=== MATERIAL FOR THIS EXERCISE ===
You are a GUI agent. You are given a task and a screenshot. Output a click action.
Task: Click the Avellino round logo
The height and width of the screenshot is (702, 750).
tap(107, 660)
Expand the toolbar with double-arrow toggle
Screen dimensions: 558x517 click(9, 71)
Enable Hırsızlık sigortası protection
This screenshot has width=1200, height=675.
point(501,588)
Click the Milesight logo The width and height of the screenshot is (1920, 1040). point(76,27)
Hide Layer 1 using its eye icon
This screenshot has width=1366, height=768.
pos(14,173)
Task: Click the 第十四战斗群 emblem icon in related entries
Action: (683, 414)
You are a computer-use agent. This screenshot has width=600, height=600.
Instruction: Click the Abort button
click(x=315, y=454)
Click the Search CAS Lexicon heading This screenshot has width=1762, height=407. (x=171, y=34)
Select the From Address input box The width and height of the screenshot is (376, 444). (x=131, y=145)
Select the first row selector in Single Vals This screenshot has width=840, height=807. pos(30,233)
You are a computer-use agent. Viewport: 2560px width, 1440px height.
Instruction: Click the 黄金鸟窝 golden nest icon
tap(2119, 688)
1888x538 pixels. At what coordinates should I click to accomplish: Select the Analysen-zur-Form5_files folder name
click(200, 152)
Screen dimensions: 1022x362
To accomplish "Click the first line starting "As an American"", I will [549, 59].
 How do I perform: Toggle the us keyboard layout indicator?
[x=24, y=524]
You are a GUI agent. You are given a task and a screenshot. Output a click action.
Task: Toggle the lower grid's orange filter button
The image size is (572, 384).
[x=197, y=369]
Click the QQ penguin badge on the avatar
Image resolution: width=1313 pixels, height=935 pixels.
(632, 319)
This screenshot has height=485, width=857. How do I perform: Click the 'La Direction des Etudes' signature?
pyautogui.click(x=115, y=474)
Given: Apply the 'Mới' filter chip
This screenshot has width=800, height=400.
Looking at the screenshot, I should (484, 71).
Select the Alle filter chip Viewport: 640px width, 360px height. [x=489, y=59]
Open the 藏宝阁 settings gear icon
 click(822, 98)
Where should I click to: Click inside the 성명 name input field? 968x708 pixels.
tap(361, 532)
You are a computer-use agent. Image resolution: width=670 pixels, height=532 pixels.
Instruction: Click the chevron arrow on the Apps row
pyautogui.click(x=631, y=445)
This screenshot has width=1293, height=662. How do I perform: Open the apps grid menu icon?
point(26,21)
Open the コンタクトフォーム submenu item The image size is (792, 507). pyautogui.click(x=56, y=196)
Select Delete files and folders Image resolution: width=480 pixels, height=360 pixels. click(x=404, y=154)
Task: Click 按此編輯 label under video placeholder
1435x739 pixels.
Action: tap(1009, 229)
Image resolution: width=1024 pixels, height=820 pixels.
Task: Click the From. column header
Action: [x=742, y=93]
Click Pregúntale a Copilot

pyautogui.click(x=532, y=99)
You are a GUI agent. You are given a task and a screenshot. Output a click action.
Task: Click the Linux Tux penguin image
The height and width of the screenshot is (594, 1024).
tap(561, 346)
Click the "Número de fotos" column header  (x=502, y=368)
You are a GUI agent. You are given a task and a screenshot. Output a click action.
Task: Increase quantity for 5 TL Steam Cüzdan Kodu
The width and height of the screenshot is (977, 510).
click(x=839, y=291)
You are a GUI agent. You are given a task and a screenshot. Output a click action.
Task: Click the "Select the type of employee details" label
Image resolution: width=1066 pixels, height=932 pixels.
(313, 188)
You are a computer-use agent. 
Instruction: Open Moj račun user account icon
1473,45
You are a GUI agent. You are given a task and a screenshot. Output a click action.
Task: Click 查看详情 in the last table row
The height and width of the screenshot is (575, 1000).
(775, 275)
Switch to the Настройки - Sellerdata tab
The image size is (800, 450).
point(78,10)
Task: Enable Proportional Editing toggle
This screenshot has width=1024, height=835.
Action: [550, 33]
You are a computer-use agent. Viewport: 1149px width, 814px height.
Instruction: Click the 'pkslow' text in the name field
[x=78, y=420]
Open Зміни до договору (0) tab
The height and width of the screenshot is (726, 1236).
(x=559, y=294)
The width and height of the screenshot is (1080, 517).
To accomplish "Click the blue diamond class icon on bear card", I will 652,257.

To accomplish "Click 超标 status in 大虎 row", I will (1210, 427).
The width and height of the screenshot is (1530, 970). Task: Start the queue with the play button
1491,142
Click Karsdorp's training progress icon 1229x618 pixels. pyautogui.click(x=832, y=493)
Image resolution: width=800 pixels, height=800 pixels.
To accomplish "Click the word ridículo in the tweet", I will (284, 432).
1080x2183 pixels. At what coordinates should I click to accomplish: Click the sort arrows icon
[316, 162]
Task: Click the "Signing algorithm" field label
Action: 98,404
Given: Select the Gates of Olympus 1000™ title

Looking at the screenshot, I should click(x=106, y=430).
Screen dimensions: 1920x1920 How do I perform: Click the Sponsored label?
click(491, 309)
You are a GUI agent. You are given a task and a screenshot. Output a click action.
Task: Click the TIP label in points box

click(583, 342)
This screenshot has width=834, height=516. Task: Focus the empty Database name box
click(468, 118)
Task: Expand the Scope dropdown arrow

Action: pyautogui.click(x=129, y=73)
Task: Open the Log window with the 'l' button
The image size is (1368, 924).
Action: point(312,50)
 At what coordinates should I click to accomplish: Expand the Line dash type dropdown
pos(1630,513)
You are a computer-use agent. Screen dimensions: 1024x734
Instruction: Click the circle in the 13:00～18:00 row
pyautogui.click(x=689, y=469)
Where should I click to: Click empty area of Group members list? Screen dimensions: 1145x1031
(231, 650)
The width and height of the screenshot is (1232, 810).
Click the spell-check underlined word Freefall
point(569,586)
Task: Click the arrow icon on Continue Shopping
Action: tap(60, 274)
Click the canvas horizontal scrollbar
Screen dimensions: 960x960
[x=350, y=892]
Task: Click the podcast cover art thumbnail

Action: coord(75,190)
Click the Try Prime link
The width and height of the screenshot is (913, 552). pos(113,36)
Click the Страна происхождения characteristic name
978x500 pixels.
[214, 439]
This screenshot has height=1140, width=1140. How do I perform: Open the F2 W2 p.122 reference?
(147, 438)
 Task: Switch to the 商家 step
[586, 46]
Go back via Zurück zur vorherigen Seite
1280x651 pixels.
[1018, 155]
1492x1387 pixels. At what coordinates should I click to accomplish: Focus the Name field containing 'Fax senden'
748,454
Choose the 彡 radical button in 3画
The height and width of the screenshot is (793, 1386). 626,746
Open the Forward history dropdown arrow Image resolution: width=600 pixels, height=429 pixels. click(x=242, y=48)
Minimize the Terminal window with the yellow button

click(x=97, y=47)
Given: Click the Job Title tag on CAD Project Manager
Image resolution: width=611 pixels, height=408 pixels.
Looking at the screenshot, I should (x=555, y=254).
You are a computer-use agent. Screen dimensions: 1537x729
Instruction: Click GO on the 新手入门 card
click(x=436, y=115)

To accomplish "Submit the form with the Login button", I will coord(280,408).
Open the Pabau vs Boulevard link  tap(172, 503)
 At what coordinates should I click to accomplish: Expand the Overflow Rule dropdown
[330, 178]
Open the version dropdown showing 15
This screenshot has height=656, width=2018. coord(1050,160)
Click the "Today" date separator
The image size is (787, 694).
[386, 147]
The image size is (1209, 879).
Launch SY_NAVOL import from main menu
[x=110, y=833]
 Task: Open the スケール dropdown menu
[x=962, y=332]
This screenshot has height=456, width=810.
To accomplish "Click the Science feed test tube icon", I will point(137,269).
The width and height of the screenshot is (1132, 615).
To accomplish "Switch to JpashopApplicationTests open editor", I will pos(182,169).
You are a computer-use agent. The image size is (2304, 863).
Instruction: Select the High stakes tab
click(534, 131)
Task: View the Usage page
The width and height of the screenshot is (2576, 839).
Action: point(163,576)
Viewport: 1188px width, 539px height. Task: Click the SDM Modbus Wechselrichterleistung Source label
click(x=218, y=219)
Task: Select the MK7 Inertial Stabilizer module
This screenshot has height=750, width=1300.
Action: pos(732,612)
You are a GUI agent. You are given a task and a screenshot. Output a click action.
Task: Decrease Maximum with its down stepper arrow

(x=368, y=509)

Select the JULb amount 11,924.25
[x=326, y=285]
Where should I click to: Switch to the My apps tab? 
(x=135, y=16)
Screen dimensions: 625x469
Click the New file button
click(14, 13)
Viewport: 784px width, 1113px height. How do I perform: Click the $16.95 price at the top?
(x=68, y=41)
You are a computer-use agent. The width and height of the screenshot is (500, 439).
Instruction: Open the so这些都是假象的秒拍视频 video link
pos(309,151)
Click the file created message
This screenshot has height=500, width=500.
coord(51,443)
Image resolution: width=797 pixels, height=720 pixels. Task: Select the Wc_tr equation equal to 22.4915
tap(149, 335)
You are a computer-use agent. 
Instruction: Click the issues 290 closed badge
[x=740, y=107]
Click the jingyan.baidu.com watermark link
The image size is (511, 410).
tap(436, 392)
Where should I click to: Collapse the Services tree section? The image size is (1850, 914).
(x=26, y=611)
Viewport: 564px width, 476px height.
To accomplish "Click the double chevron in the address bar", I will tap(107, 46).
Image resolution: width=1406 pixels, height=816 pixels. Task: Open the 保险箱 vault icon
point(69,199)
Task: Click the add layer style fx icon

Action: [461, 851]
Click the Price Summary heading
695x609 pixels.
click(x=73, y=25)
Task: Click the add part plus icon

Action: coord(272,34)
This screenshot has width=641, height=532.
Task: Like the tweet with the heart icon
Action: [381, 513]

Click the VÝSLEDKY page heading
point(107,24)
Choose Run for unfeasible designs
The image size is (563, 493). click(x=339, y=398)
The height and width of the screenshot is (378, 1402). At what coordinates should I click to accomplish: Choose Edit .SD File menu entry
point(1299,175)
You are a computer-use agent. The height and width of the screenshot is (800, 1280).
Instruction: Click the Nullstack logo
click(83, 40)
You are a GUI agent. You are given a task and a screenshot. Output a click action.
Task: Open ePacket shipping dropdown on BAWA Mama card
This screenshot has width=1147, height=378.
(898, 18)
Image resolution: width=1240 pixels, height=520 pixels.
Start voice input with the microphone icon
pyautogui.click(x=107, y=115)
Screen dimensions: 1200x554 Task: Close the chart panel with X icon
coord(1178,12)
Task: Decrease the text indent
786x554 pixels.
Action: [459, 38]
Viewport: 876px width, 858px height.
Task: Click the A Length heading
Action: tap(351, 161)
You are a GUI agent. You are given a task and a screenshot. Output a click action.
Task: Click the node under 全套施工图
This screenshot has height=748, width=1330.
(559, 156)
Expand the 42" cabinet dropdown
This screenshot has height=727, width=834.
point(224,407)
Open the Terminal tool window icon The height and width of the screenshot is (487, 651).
===
> **WHAT IS BEING ASKED**
Only the number should be given: the count of lines in the entries that contain the string "filter".

> **RESPONSE TO THIS TASK**
3